Dear Jerkface Neighbor,
I know that in these trying times, simple things like parking your car in between the lines can seem like a monumental task. I also know that given the GINORMOUS truck you have, parking in a normal-sized spot is downright impossible sometimes.
I am nothing if I am not a caring and compassionate person who is sympathetic to her neighbors. So I overlooked your inability to park in ONE spot on Monday evening. I was too tired to really care anyway and went to bed pretty much immediately.
And on Tuesday, I was in a hurry to get home, change clothes and grab a bottle of wine to bring to a friend's house for some much-needed drinky-and-gossip time.

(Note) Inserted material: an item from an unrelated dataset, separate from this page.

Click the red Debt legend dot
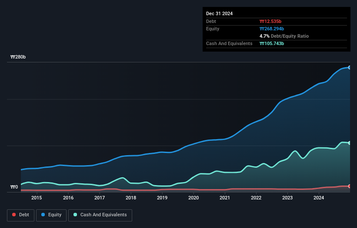This screenshot has height=228, width=357. (14, 215)
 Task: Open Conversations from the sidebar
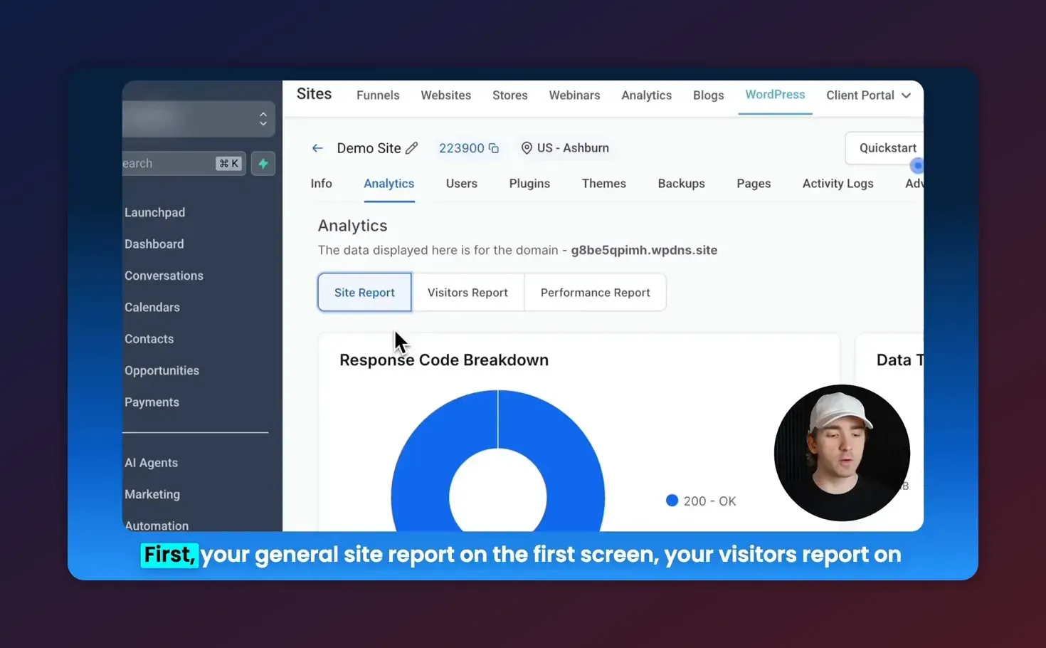[x=164, y=276]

I barely even noticed that you were double parked that day.
And I would have overlooked the double parking on Wednesday night, but it caused me to have to park on the other side of the building, in the "shadowy" section of the parking lot, which is the perfect hiding spot for would-be attackers and rapists. They pretty much LIVE for shadows. Furthermore, I had my folded laundry, a small bag of groceries and a purse that I had to drag across the parking lot to my apartment at 11 p.m., when I finally finished a rather long day.

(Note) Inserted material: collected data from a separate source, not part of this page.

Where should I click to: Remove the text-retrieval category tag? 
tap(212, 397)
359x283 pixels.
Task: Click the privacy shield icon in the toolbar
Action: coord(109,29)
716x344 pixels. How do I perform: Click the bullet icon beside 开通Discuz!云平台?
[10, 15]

HOWEVER, Jerkface Neighbor, the obnoxious noise from your GINORMOUS truck that interrupted my sleep this morning at 5 a.m. really rubbed me the wrong way.
In fact, it did more than that. It supremely pissed me off.

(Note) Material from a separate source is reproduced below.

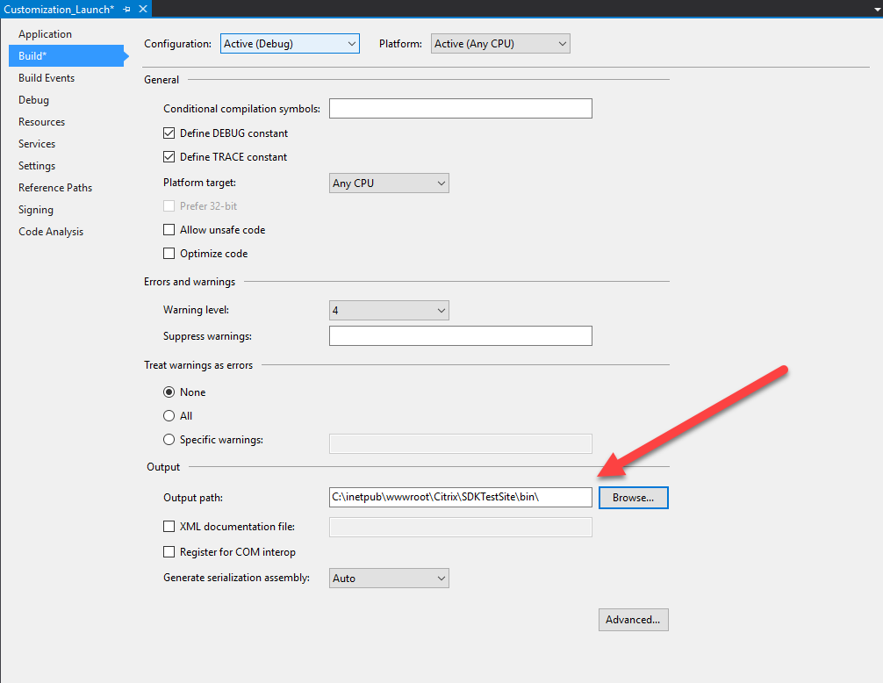
Task: Expand the Platform target combo box
Action: [389, 183]
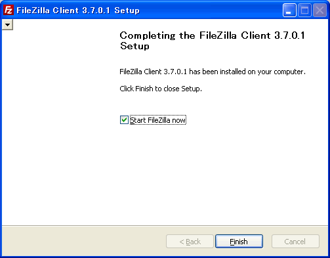
Task: Click the grayed-out Cancel button
Action: point(295,242)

As if it wasn't bad enough that you take up two spots (when you clearly live in a one-bedroom unit that, from my reading of my lease, has one parking spot associated with it), now you are waking me up at the crack of dawn on the one day in the past five weeks that I haven't had to be up that early to begin with?
You should be ashamed of yourself.
Today was my morning to sleep in until 6 a.m. and your TANK-SIZED truck wouldn't start, so you revved the engine for a half-hour, banged on things and cursed, keeping me from my well-deserved extra hour of sleep.
Why, Jerkface Neighbor, why? Are you so selfish and inconsiderate that you don't even realize why this is a bad idea? Were you not aware that it was STILL DARK OUTSIDE and that it was possible that some of us actually ENJOY sleeping?
Jerkface Neighbor, do you even have a job? Because once you finally got your GARGANTUAN truck to start and peeled out of the two parking spots you were taking up (did that really loud noise coming from your EXTRA MANLY truck make your penis feel bigger or something?) you sped off only to return 45 minutes later and park in two spots again. (I know this, because my stressed job-having self saw you sitting in your car when I left for work at 6:45 a.m.)
Beware, Jerkface Neighbor. I am on to you. I'm planning on sleeping in reeeeaaally late on Saturday (like maybe until 8 a.m.!) and if you wake me, you will need more than an obnoxiously large truck to protect you.
Just remember: Hell hath no fury like a charming (but single) woman scorned.
P.S. Sorry for the lack of updates. Stories about the dates with the boy soon. I promise!